─── Textabschnitt ───
Der Belegplan bzw. das Pin Rail Diagram, also auf welchen Belegnagel welche Leine belegt werden muß, um auch bei totaler Finsternis die jeweils richtige zweifelsfrei zu finden, ist noch seit meiner ersten Reise auf diesem Schiff ganz gut in Erinnerung und bedarf nur einer Auffrischung.

Da wir nun sämtliche Segel gesetzt haben, machen wir ein kleines Bootsmanöver zur Übung und verbinden das mit einem Foto- und Filmtermin. Mit Videokamera und Fotoapparat habe ich einen guten Platz in unserm aufblasbaren Seaboat ergattert, und wir drehen ein paar Runden um das mit 4 Knoten segelnde Schiff. Mit Erfolg, denn alle sind happy, als die Bilder im Kasten sind.

Um 16.10 gehen wir zu Anker vor der Insel Te Nou, auch Ilot Signal genannt, wir haben unser heutiges Etappenziel erreicht. Die Insel liegt westlich des Hauptfahrwassers von Noumea zur Doumbea-Passage, und diente früher, als es noch kein Radar und GPS gab, den ein- und auslaufenden Schiffen mit seiner hohen Signalbake als wichtiges Seezeichen in der korallenübersäten Lagune von Noumea.

Wie im Schifffahrtsmuseum von Noumea zu erfahren war, haben selbst große Tiefwassersegler wie die Viermastbarken von der Flying P-Line dieses Fahrwasser benutzt, um zum Ladeplatz für Nickelerz, Goro, südöstlich von Noumea zu gelangen.

Unser Ankerplatz liegt auf φ= 22˚18,39‘ S und λ=166˚17,52‘ E.

Hier erleben wir einen schönen Sonnenuntergang und eine Vollmond-Nacht mit Musik und Drinks und einem unterhaltsamen Klönsnack.
─── Inhalt des Datensatzes ───
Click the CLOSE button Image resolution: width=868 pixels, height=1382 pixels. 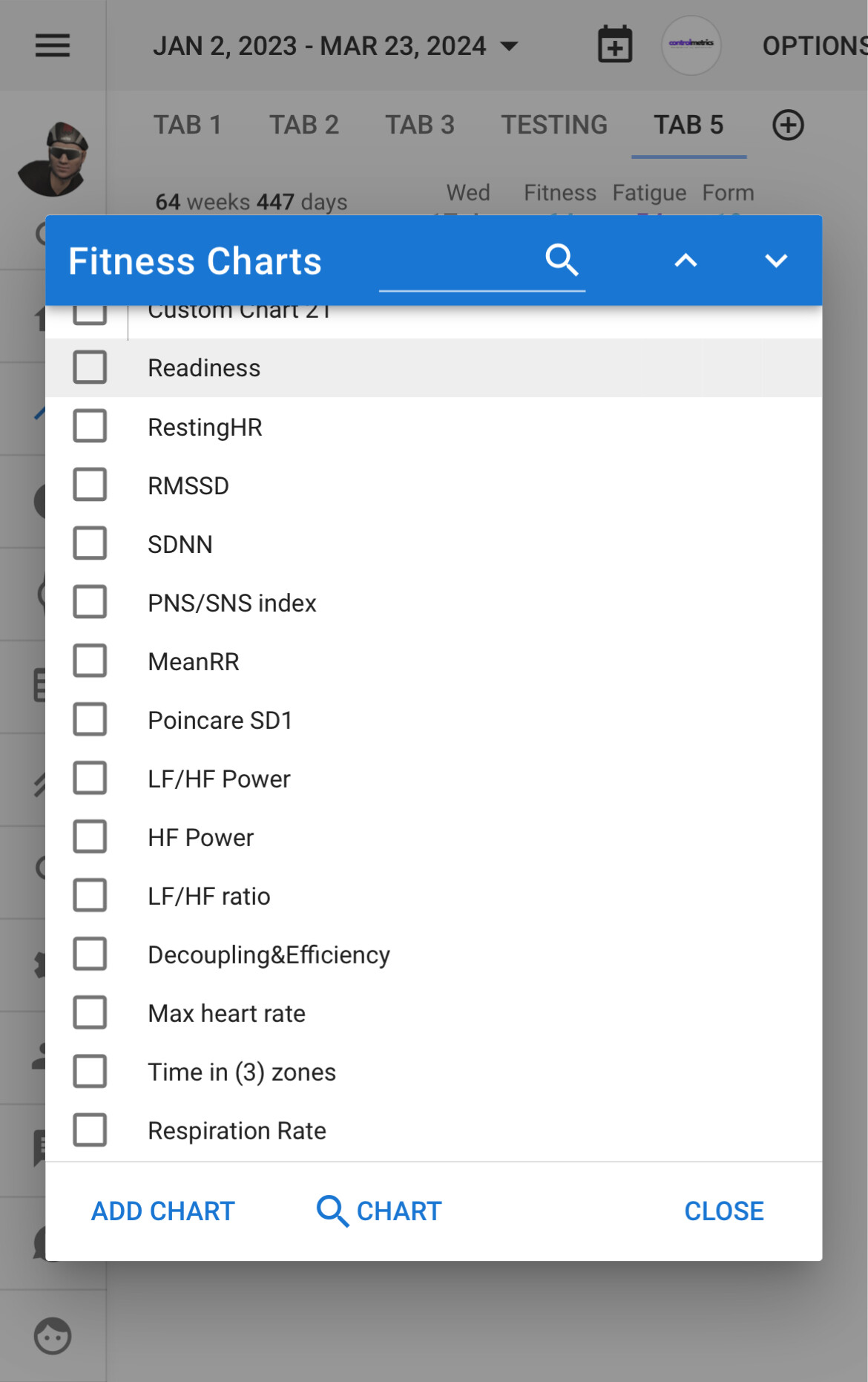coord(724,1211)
───
#### Arbeitsanweisungen:
A) Um wie viel Uhr ging das Schiff laut dem Textabschnitt vor der Insel Te Nou vor Anker?
B) Gib aus dem Textabschnitt die Passage von „Der Belegplan bzw.“ bis einschließlich „nur einer Auffrischung.“ wortgetreu wieder.
C) Schreibe den Textabschnitt über die Segelreise in der Lagune von Noumea im Anschluss an seinen letzten Satz weiter.

#### Erwartete Lösungen:
A) Um 16.10 Uhr.

B)
Der Belegplan bzw. das Pin Rail Diagram, also auf welchen Belegnagel welche Leine belegt werden muß, um auch bei totaler Finsternis die jeweils richtige zweifelsfrei zu finden, ist noch seit meiner ersten Reise auf diesem Schiff ganz gut in Erinnerung und bedarf nur einer Auffrischung.

C)
Dienstag, der 11. Oktober

Nach dem Frühstück fahren wir mit dem Seaboat an Land, allerdings nur für eine gute Stunde zum Füßevertreten. Die Insel Te Nou ist unbewohnt, steht aber unter totalem UNESCO-gesponsertem Natur- und Landschaftsschutz wegen des fragilen Ökosystems der Lagune, der seltenen Flora und Fauna und wegen einiger historisch bedeutsamer Stätten.

Ray, einer unserer Shipmates, ist von Beruf Landschaftsgärtner, und so ist es nicht verwunderlich, daß wir in Kürze über die anzutreffenden Bäume und Büsche bestens Bescheid wissen. Wir finden hier hauptsächlich Eukalyptus-Gewächse, Casuarinen, Palmen und niedriges Gestrüpp, denn sehr reichhaltig ist der überwiegend aus Korallensand bestehende Boden nicht.

Quer durch die Insel hat man freundlicherweise einen Boardwalk gebaut, einen hölzernen Laufsteg, auf dem man gut vorankommt, ohne durch den Sand waten zu müssen.

In der Mitte der Insel ist ein verfallener Kalkbrennofen im Gebüsch verborgen, in dem möglicherweise das Baumaterial für den nahegelegenen hohen weißen Signalturm hergestellt wurden. Imposant das Bauwerk, aber Signale werden von hier aus schon lange nicht mehr ausgesendet.

Man ist in weniger als einer halben Stunde einmal rund um die Insel gewandert und kommt wieder an dem Landungssteg an, an dem wir gelandet waren. Hier gibt es einen beeindruckend schönen weißen, feinsandigen Strand, und das glasklare, türkisfarbene Wasser lädt zum Baden ein.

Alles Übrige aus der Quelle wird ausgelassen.